Instead of seeing what this writer is telling you to see in these plays, think about what you are not seeing. I don't have the time to do a huge write up so I'll just pull out two examples.
First, the top play: JL has a clear lane to take down the RB but doesn't. We're told the reason is because JL sucks, but the real reason is because his role was not the play-maker in that defense. JL's job was to let the other guys on the field make the plays and for him to be the safety net in case they didn't.
Personally, I hated this concept. I think the MLB should be the playmaker, not the support player. I'm of the "see ball get ball" killer instinct school for linebackers. But that's what JL was told to do, and a defense works because the people commit to the team, not play like individuals.
GW's role for JL was for him to be conservative and hold the line instead of charge in aggressively. Why? One reason was to not create cut back lanes. So while it looks like JL sucks on this play, he's obeying his role and in fact the RB cuts back exactly as the defense should be prepared for will happen.

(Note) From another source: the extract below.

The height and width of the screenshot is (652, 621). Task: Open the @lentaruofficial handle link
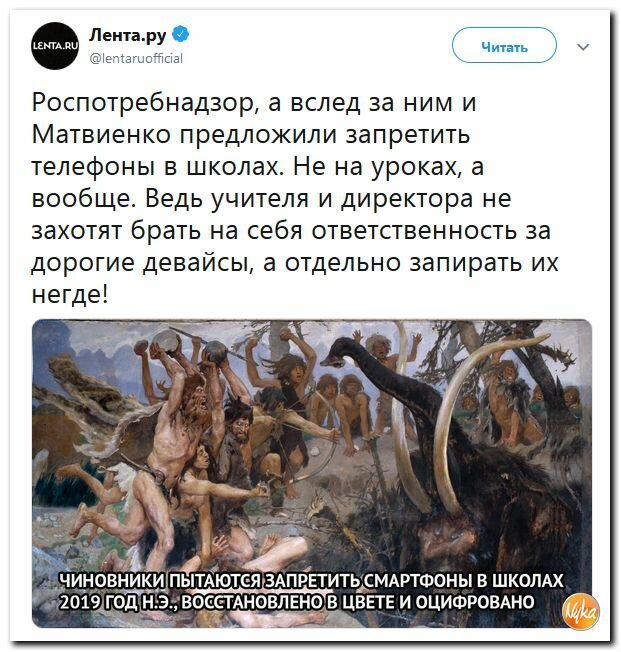click(x=136, y=58)
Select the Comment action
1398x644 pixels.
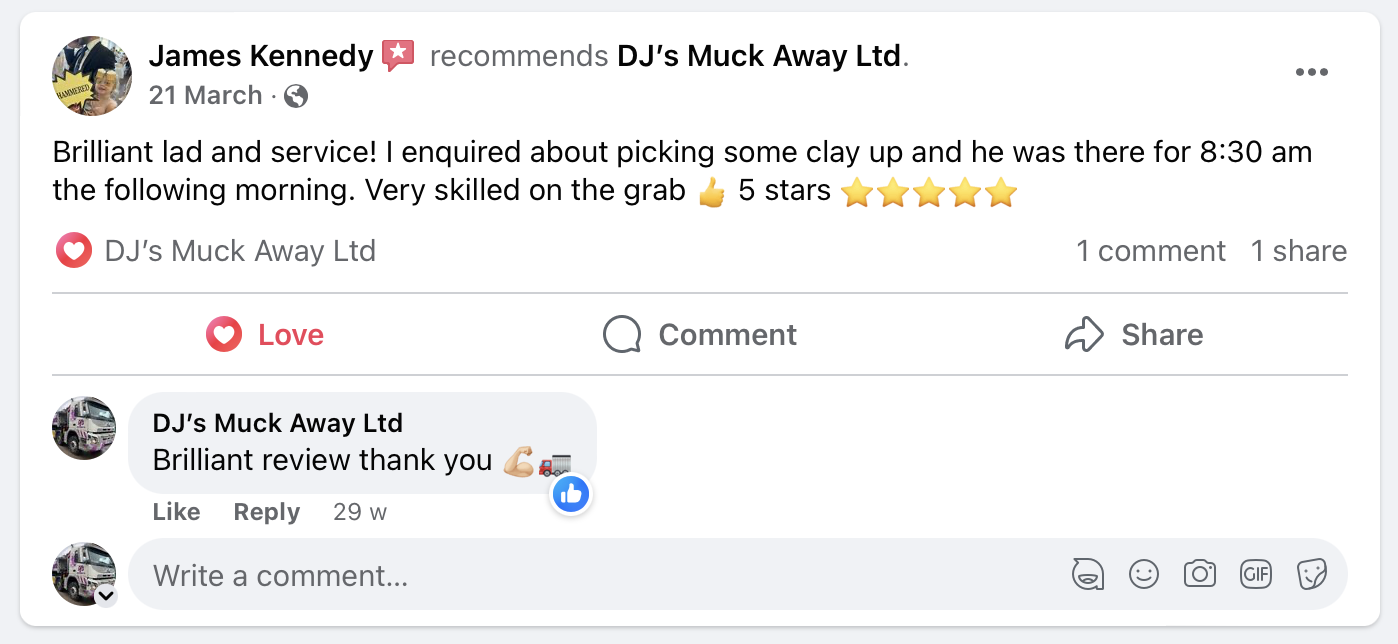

Unfortunately, it's not. Donald -- and I know this is blasphemy to utter -- gives too much ground, but he's facing three blockers so it's understandable. The real problem in this play is Ayers. He totally overlaps Donald and opens his lane instead of maintaining gap discipline. And shocker that's where the RB goes.
It is understandable that people see JL unblocked with a path to the RB and cry that it's his fault. After all Kuechly would have knifed in and stuck the guy in a heartbeat! But this isn't the same defense scheme and that wasn't JL's role. Me, personally, would always want a Kuechly. I want an unblocked MLB to explode to the ball and stuff that thing with a huge collision, but that simply was not JL's orders.
We know this because if he was supposed to be a "normal" MLB, we would have seen JL trying to do those kind of Kuechly plays but flailing and missing a lot due to his diminished skills. But how many times did we see JL knife a gap and whiff and stand there empty-handed in the backfield for all the world to see? If he simply sucked, that's what we would have seen over and over.
Clearly, he was instructed not to take aggressive risk and play the conservative way shown in the examples. I disagree with it, but I see why GW wanted it because it allowed the superior DL talent and the other less-disciplined LBs (Barron) to be the aggressive, attacking risk-takers and play makers. You can't just "bloody Sunday" and have all 11 guys blitz every down, someone has to stay back to prevent the big play and be there to cover when others whiff, and that was JL's role for the front 7.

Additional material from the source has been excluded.